Tár bouscule le spectateur, l’indispose, le fascine. Il reste une experience intense dans la lignée de Black Swan, Requiem For A Dream ou encore La Pianiste. Mais il se situe un cran au-dessus.
On serait tenter de classer cette oeuvre dans la catégorie des « véhicules à acteur » tant le film est construit autour de son actrice principale. Mais il est tellement plus que cela.
Certes, la performance de Cate Blanchett est exceptionnelle. Elle campe un personnage iconique secondée par des seconds rôles en retenue mais essentiels pour comprendre le fonctionnement de Lydia Tár avec les autres. Noémie Merlant, Nina Hoss et Sophia Kauer sont excellentes, chacune dans leur rôle respectif bien distinct d’assistante-esclave, de conjointe et de nouveau fantasme-objet.

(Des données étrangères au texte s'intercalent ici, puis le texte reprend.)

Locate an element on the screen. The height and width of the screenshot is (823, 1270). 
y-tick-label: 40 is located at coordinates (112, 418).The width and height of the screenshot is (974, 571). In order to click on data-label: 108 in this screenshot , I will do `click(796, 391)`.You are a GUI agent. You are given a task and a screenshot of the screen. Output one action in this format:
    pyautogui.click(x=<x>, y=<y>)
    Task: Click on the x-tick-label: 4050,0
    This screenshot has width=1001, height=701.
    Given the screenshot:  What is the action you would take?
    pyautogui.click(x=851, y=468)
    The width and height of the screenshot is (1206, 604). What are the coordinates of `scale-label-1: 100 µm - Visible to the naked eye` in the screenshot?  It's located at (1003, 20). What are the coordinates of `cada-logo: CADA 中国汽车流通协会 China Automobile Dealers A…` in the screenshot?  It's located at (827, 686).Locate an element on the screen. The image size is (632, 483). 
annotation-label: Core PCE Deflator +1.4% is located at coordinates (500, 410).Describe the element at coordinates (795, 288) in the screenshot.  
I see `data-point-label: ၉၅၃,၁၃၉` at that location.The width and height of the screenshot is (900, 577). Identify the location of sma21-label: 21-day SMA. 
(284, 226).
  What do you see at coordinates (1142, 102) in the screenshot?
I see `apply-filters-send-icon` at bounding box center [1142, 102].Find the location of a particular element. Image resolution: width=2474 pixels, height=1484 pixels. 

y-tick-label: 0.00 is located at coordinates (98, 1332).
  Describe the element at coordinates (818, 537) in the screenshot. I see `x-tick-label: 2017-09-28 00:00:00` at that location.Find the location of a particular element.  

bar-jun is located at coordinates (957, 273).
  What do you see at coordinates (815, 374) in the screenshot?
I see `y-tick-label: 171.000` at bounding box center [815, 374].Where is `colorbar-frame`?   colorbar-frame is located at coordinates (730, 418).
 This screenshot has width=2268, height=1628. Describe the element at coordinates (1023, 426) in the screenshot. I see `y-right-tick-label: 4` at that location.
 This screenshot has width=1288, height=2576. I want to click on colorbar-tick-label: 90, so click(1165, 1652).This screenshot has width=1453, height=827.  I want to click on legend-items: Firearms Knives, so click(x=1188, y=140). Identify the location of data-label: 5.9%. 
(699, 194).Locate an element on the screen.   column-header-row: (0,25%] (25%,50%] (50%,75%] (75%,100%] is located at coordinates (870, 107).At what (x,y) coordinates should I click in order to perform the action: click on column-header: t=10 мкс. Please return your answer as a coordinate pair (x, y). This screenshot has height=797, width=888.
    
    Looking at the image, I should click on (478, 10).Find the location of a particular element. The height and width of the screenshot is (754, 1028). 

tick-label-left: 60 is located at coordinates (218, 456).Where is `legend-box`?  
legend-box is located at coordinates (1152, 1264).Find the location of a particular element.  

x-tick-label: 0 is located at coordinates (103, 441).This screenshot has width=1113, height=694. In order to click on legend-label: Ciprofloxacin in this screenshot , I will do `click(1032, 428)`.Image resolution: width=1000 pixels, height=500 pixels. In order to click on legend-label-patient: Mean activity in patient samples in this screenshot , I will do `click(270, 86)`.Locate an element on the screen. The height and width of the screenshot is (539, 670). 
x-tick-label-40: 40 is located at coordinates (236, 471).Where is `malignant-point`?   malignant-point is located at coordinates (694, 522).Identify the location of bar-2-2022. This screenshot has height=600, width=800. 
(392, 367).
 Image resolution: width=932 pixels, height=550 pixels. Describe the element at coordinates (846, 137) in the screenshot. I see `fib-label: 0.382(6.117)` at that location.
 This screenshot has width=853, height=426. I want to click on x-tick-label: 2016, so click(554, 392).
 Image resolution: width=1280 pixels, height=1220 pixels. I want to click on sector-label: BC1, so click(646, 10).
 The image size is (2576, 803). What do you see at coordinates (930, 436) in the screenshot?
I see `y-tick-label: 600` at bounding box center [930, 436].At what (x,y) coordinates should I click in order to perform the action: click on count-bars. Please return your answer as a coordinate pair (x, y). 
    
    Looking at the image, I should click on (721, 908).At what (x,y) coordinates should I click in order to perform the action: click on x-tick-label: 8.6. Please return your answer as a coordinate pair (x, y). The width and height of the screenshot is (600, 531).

C’est un film froid, clinique. Tout est si net que cela en devient suspect. Le rythme est lent, le film prend son temps mais le spectateur ne le perd pas.
La réalisation est sobre et néanmoins classieuse. Le changement de statut du personnage principal au fur et à mesure du métrage est représenté habilement par un glissement de l’axe de la caméra qui passe de la contre plongée à hauteur de femme: au sommet de sa gloire, une cheffe d’orchestre au rayonnement international est accusée de harcèlement et aurait provoqué le suicide d’une ancienne élève.
Le film nous décrit ses relations particulières avec les autres, du cercle intime au cercle professionnel. Avec sa conjointe, avec sa fille adoptive, avec ses collègues, avec ses subalternes.
Lorsque l’histoire débute, elle est installée sur son piédestal et toute sa vie va se déliter sous nos yeux.
Son rapport aux autres et au monde fait de soumission/dévotion, son aura, son charisme en font une personne hors du commun, intouchable. Elle fascine autant qu’elle fait peur. Un sentiment de malaise, impalpable au départ, s’installe insidieusement.
Lydia est méticuleuse, trop. Elle a des tocs, plus que la normale. On sent poindre une fragilité, une instabilité à travers son imposante stature.
Le miroir se craquelle et finira par se briser. Les failles s’ouvrant, les épisodes de fébrilité sont de plus en plus fréquents: des cris entendus, le bruit d’un métronome dans la nuit, le son du réfrigérateur. Le travail sur le son est à ce point de vue exceptionnel.
C’est ainsi que le chaos arrive. La chute est douce mais inexorable.
Ce n’est pas un rise and fall comme on a l’habitude d’en voir. Il n’y a pas ici d’évènement ou d’élément déclencheur qui fait basculer le récit. La chute est programmée dès le commencement du film.
A part l’appartement qui est son refuge et où elle s’autorise à être un peu elle-même, elle joue un rôle, son rôle. Dans sa maison, à l’école de sa fille, à l’opéra. Tout est sous contrôle à part son craquage juste avant l’épilogue.
Le film est également intéressant pour le questionnement qu’il propose. Il n’y a pas de morale à la fin. Le film reste dans une zone grise. Le personnage est au-delà du bien et du mal et continue sa vie (même si elle a changé). Elle vit sa déchéance.
Mais, est-elle bonne ou mauvaise ? Doit-on faire la part entre le personnage et son oeuvre ?
Le malaise subsiste longtemps après la projection et le questionnement se prolonge et mûrit.